Without question, however, Crocs (CROX -0.09%), a much smaller rival, is a shoe stock that needs to be on your radar if it isn't already. The unstoppable business just reported another strong quarter. And this momentum makes its shares look like a screaming buy right now. Let's take a closer look.
Recapping the quarter
During the three-month period that ended June 30, Crocs generated revenue of $1.1 billion, a quarterly record for the company. And adjusted diluted earnings per share (EPS) came in at $3.59. Both of these figures were up 11% year over year, and they exceeded Wall Street estimates.
Revenue growth in the direct-to-consumer channel, which includes company-operated retail stores and e-commerce, was impressive, rising 19.5% for the Crocs brand and 29.7% for its HeyDude line on a year-over-year basis. This benefits the overall business because it raises brand visibility while preserving margins, things that could diminish through wholesale channels.
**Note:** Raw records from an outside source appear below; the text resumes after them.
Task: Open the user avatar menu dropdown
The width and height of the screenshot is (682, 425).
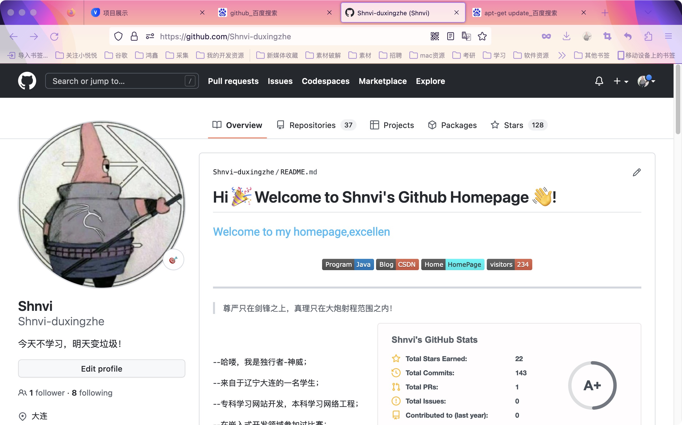Action: [x=646, y=81]
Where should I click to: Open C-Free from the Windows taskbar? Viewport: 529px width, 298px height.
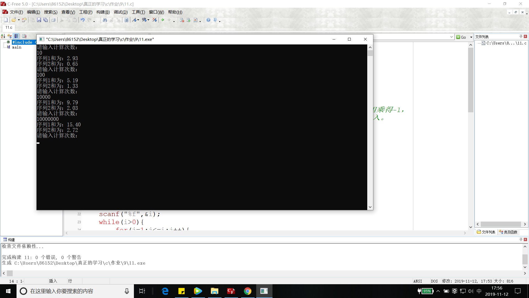(231, 291)
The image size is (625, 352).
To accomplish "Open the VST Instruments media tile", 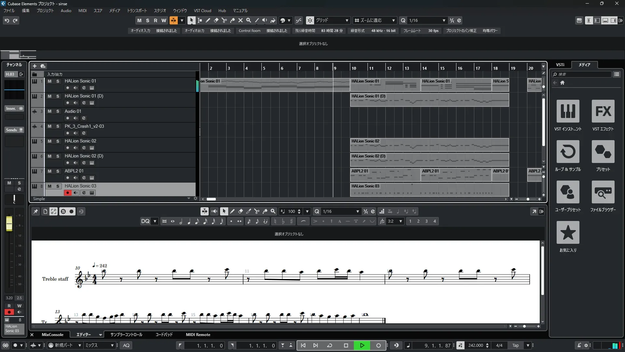I will coord(568,111).
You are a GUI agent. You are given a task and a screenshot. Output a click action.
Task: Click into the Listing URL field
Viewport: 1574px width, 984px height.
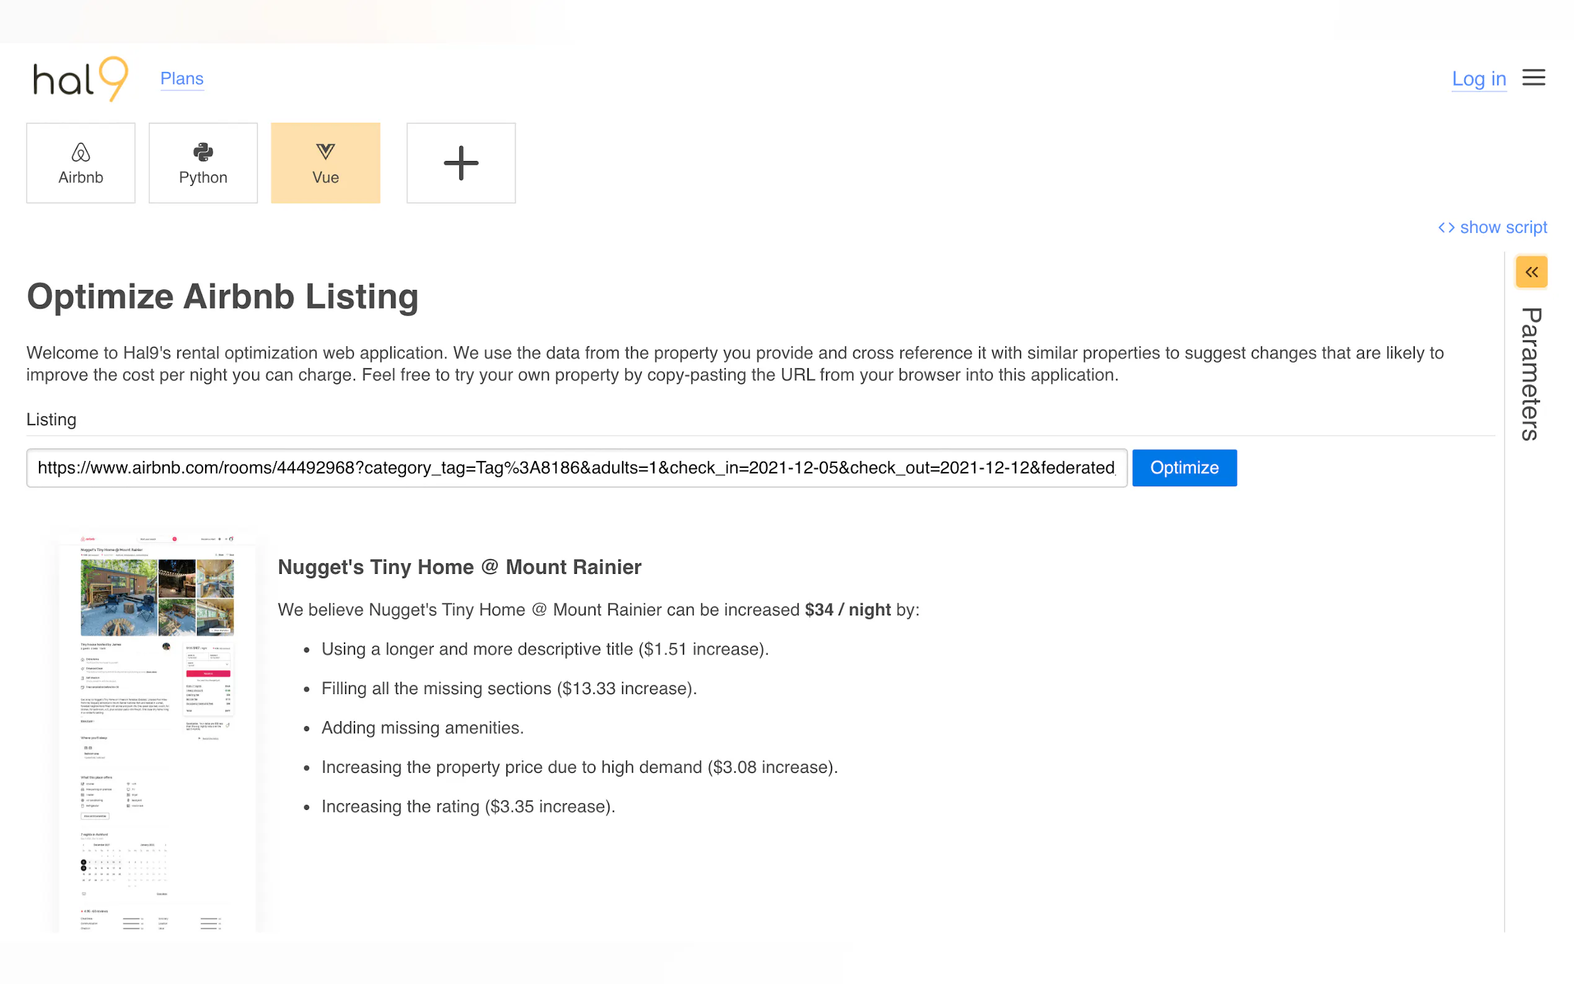point(576,468)
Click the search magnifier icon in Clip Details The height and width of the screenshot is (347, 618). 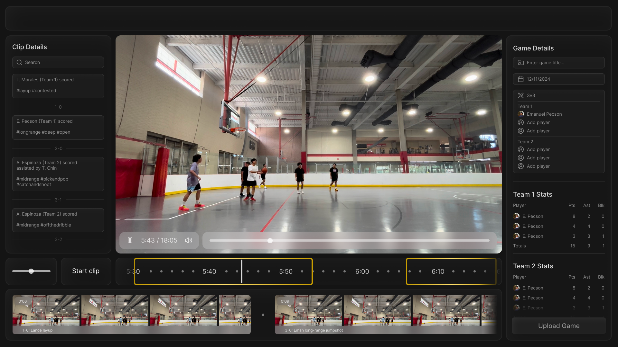[19, 62]
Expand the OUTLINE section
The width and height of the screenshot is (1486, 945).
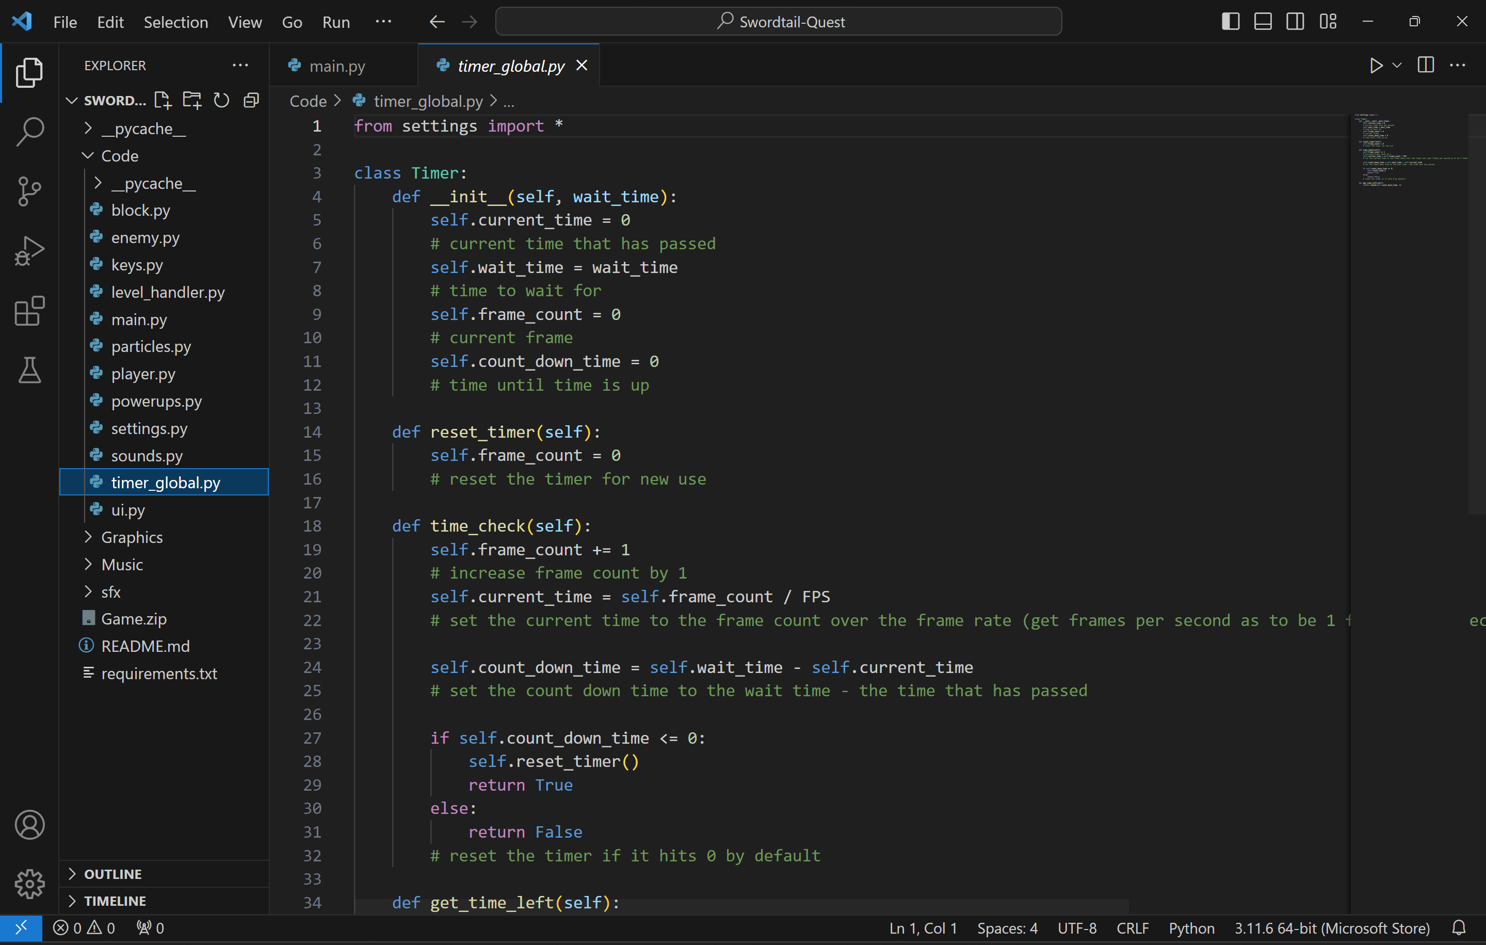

Management was so impressed with the latest results that it raised guidance across the board. Revenue for the full year is forecast to come in above $4 billion, with a 27.5% adjusted operating margin and adjusted diluted EPS of between $11.83 and $12.22. That's definitely an encouraging sign for shareholders, especially at a time when macroeconomic uncertainty remains elevated.
Key competitive advantage
The most important factor working in Crocs' favor is its strong brand recognition. Piper Sandler, an investment bank, conducted a survey earlier this year asking teenagers what their favorite brands were in a range of different categories. When it came to footwear, Crocs and HeyDude were the sixth- and eighth-most-popular, respectively.
The success of the brand from a financial perspective is evident in the company's Q2 gross margin of 57.9%, which is higher than Nike's. That gross margin was up meaningfully from a year ago. The leadership team cited lower freight costs as an important reason for the improved profitability.
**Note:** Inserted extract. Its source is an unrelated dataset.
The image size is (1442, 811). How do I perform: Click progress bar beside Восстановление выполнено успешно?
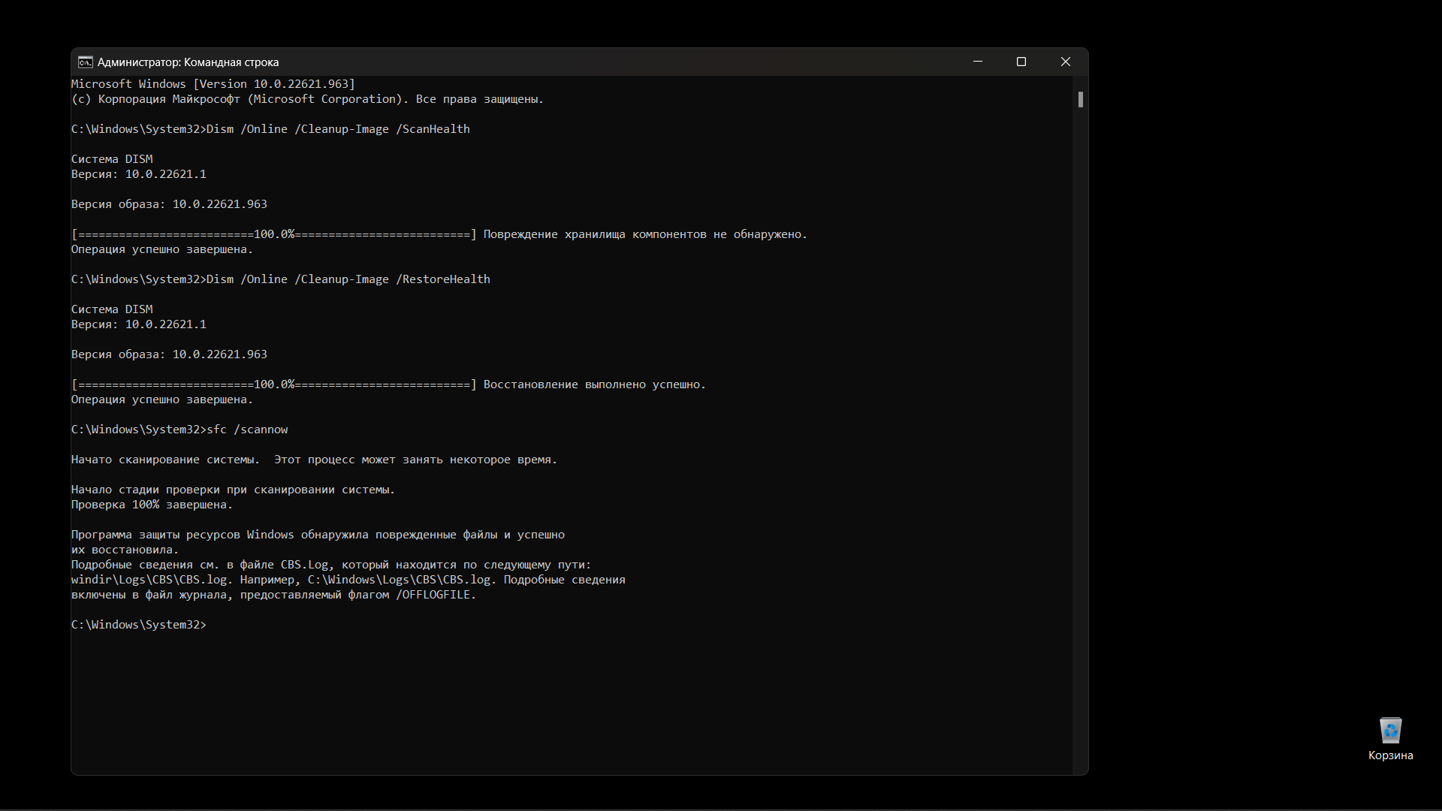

The challenge for any apparel or shoe company is remaining relevant over the long term. If the past few years are any indication, Crocs is doing a fantastic job at keeping consumers engaged and interested in its products. Innovative collaborations with other consumer brands, as well as celebrities, are working wonders to maintain the brand image.
Growth and valuation
The brand should only strengthen as Crocs executes its long-term growth strategy. Management is focused on continuing to grow sales of Sandals line, which it views as a $30 billion global opportunity. The company expects Sandals' revenue to increase 29% in 2023. Having a lower dependence on the popular foam clog is a good idea to diversify revenue streams.
And unsurprisingly, Asia -- and China in particular -- remains a huge opportunity, where growth was much faster than the overall company's. Crocs brand revenue in China soared in the triple digits in the latest quarter.
"I think historically, from a size perspective, we said China was about 5% of the Crocs revenue base," CFO Anne Mehlman said on the Q2 2023 earnings call. "And obviously, our longer-term growth for that as we expect it to grow up to be about 10%, which would be a $500 million kind of base."
Wall Street thinks Crocs can increase its revenue at a compound annual rate of 10% between 2022 and 2027, with EPS rising at a 17% annualized clip. While it's always a good idea to take these projections with a grain of salt, that optimism is still a huge vote of confidence for investors.
For a rapidly growing business that also possesses tremendous profitability, the valuation is incredibly attractive. Crocs shares currently trade at a forward price-to-earnings ratio of just 9.2. This makes the stock an easy addition to anyone's portfolio.